Le paysage politique au Sénégal entre dans une phase de clarification. Ousmane Sonko, qui occupe désormais la présidence de l’Assemblée nationale, a officiellement proposé une ouverture au président Bassirou Diomaye Faye. Malgré des désaccords profonds, le leader du Pastef préconise une concertation nationale pour écarter tout risque de blocage institutionnel.

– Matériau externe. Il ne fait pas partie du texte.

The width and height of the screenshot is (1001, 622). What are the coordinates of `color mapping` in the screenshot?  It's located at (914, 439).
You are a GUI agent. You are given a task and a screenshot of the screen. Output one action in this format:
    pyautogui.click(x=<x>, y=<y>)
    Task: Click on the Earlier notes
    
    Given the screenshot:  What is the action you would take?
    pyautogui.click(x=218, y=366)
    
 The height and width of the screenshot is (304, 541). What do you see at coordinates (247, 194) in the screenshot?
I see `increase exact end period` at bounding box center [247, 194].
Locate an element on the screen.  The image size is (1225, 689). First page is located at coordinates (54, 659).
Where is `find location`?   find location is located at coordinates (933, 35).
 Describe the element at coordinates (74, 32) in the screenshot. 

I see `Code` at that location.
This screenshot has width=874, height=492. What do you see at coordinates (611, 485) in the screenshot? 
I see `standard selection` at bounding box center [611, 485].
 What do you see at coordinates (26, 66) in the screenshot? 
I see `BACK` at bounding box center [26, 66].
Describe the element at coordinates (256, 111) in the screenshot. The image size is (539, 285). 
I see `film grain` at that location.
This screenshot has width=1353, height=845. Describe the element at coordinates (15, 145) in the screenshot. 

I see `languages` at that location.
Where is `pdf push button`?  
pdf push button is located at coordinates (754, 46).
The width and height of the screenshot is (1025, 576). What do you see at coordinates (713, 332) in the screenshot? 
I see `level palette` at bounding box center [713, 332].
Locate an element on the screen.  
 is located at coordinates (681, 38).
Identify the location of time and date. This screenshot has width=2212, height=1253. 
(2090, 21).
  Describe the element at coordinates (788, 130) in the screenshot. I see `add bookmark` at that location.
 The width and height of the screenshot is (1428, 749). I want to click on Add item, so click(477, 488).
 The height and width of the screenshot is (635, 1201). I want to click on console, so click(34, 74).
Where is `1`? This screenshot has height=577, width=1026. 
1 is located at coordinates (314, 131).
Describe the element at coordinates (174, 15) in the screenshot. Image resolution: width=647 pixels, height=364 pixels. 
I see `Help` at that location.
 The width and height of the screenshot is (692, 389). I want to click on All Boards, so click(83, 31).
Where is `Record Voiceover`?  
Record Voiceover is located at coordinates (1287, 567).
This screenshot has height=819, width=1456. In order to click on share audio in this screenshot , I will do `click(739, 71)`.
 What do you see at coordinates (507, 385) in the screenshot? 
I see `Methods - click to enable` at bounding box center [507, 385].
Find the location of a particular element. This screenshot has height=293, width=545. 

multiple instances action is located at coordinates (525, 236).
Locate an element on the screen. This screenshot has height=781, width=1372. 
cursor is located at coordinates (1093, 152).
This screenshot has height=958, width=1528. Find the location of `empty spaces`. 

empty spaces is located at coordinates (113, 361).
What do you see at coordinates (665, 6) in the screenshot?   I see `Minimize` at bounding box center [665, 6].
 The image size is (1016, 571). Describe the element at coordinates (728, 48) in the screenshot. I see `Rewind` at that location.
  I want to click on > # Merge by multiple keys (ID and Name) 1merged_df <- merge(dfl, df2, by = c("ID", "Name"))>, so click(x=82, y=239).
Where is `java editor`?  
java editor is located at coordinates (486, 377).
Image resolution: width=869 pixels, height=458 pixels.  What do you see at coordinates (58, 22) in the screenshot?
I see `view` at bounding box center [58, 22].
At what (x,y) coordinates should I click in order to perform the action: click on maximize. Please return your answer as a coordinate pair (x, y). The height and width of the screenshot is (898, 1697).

Une critique ciblée sur la légitimité de l’exécutif
Lors de sa première intervention médiatique depuis son éviction du poste de Premier ministre le 22 mai, Ousmane Sonko a exprimé ses réserves sur la composition du nouveau gouvernement. Depuis Dakar, il a rappelé que la gestion d’un État est une mission de haute importance, estimant que l’équipe nommée par Bassirou Diomaye Faye manque d’une véritable « légitimité politique structurée ».
Le chef de file du Pastef a mis en avant le poids de sa formation au sein de l’hémicycle, où elle contrôle 130 sièges sur 165. Pour lui, le président de la République ne peut ignorer ce rapport de force parlementaire dans la conduite des affaires publiques.
La stabilité nationale comme priorité absolue
Toutefois, Ousmane Sonko a tenu à dissiper les craintes d’une paralysie totale. Il a assuré que son parti n’envisage pas d’utiliser la motion de censure pour renverser le cabinet actuel. « Si le Pastef le décidait, ce gouvernement ne tiendrait pas trois jours. Mais notre choix est de les soutenir », a-t-il affirmé avec détermination.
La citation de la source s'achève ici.